Leadership should be about empathy and compassion, sector leaders say

November 3, 2021
Steve West, vice-chancellor of the University of the West of ­England as mentioned in the article
Source: UWE

University leaders need to be more open about their own mental health struggles if they want to encourage a culture of openness around psychological well-being, a conference heard.

Higher education institutions should be places where “everyone feels confident that they can be human” and can have conversations about their mental health, said Steve West, vice-chancellor of the University of the West of England.

“Vice-chancellors and their senior teams are there to set the culture,” Professor West told a Universities UK conference on the issue. “They have to be brave to make changes when they see things that aren’t working… and it’s leadership that sets the tone.”

The event was held after a major sector survey, conducted for the Education Support charity, found that 71 per cent of university staff who responded feared that speaking out about a mental health issue would harm their career, and 59 per cent felt they would be seen as weak.

Professor West, who is UUK’s president, spoke about sharing his own experience of a low moment amid the pandemic during a question-and-answer session and about how it had prompted a staff member to reach out about their own mental health.

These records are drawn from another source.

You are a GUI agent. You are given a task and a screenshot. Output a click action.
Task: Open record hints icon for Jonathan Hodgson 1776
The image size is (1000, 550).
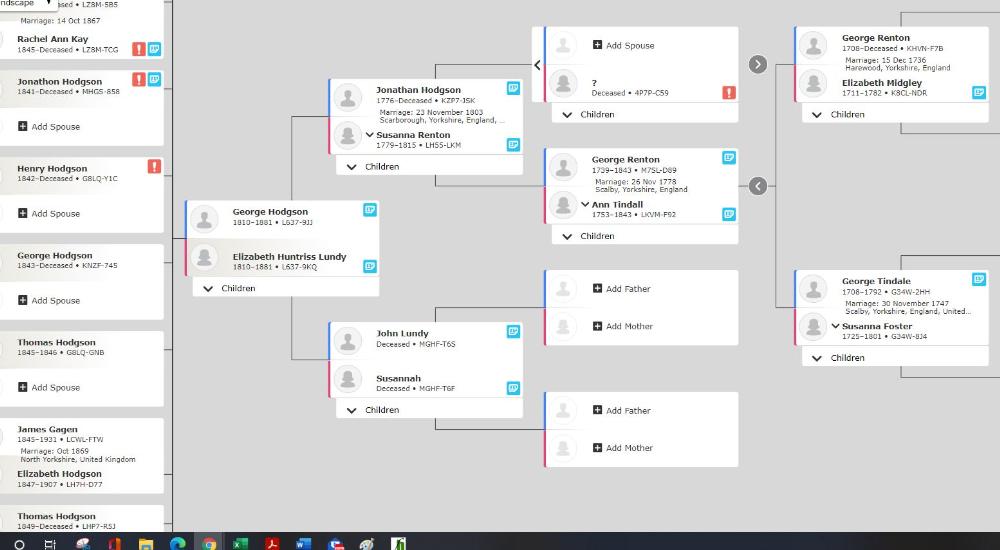513,88
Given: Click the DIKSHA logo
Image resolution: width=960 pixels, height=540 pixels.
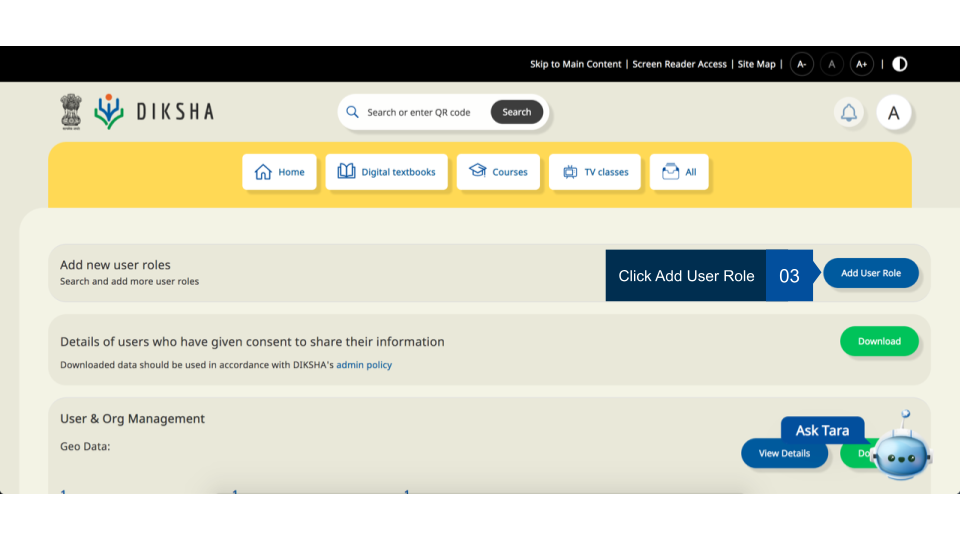Looking at the screenshot, I should [x=155, y=112].
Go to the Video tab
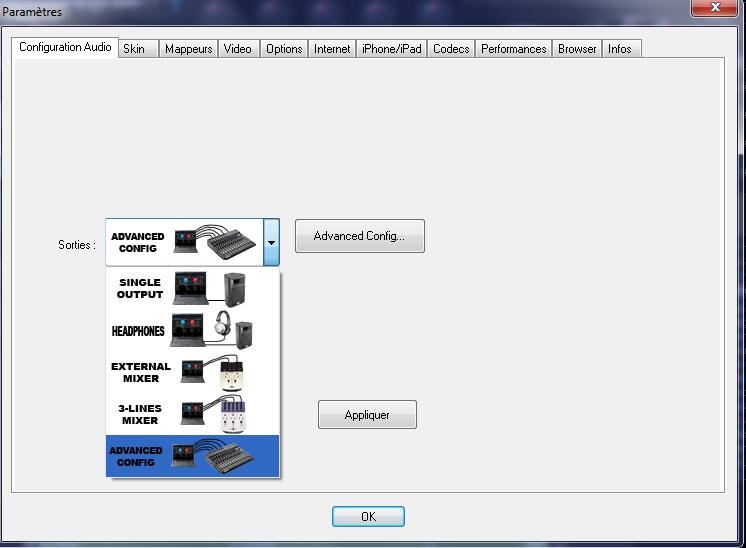The width and height of the screenshot is (746, 548). pyautogui.click(x=238, y=49)
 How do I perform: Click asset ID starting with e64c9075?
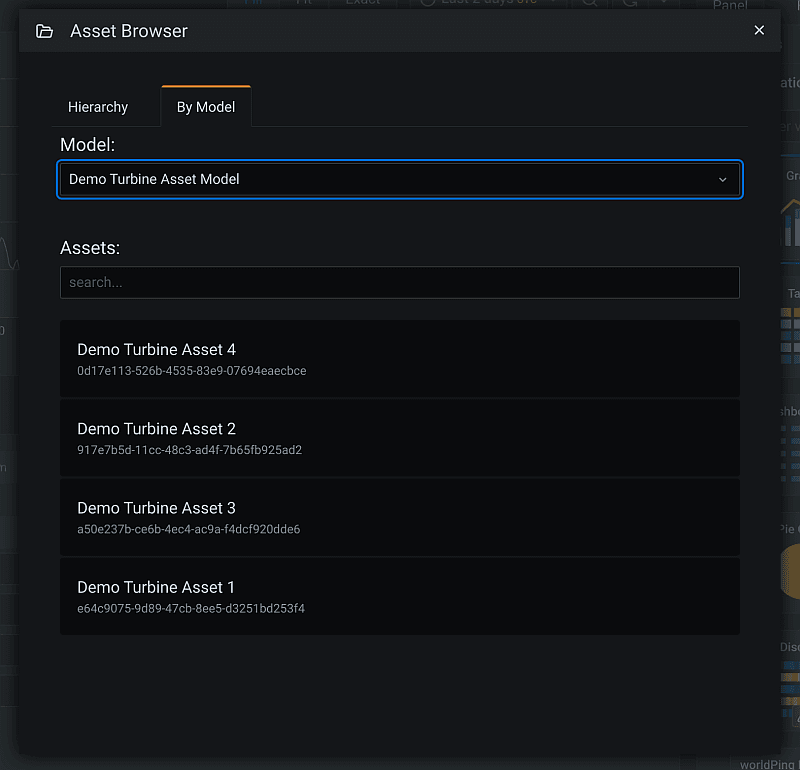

“That human connection is what leadership has to be able to engage with, and sometimes that’s about showing vulnerability,” he said. “That’s the sort of leadership that we need in our institutions.

“We know that for mental health and well-being, it has to be a team sport.”

Nic Beech, vice-chancellor of Middlesex University, who also spoke on the panel, said that he had recently had a period of poor mental health and that he felt lucky to be able to be open about it.

“There is still stigma [around mental health],” he said. “It does create a vulnerability, even in people who are vice-chancellors, but how much more so for people who are in different positions.”

Professor Beech added that universities should “think about leadership as including some of the skills of empathy, and compassion”.

“If you look at the kind of traditional ways of thinking about leadership, you don’t spot those things,” he said.

Karen Cox, vice-chancellor of the University of Kent, agreed that senior leaders needed to understand this and to “make themselves available to wider issues…so that they can be alert and more attuned to what’s actually going on across the organisation”.

The vice-chancellors also agreed that universities needed to tackle assessment as part of their efforts to improve student mental health.

Professor Beech said an important change would be to “reframe assessment, as if learning mattered”.

“In other words, that it isn’t just the traditional way of doing assessments and all the stress that exams bring,” he said. “Wouldn’t it be much better if we were to rethink assessment in a way that produced great learning, and if you’re going to do that, you’re actually going to have a system that enables people to be in good mental health at the time that they’re taking them.”

However, people have “to accept that any form of assessment is stressful”, Professor Beech continued. Assessment is a form of performance, and outside university settings, students and graduates will face stress all the time, he explained. “So mental well-being is not about eliminating stress, but it is about managing the way that we approach it, and also constraining and moderating it where appropriate.”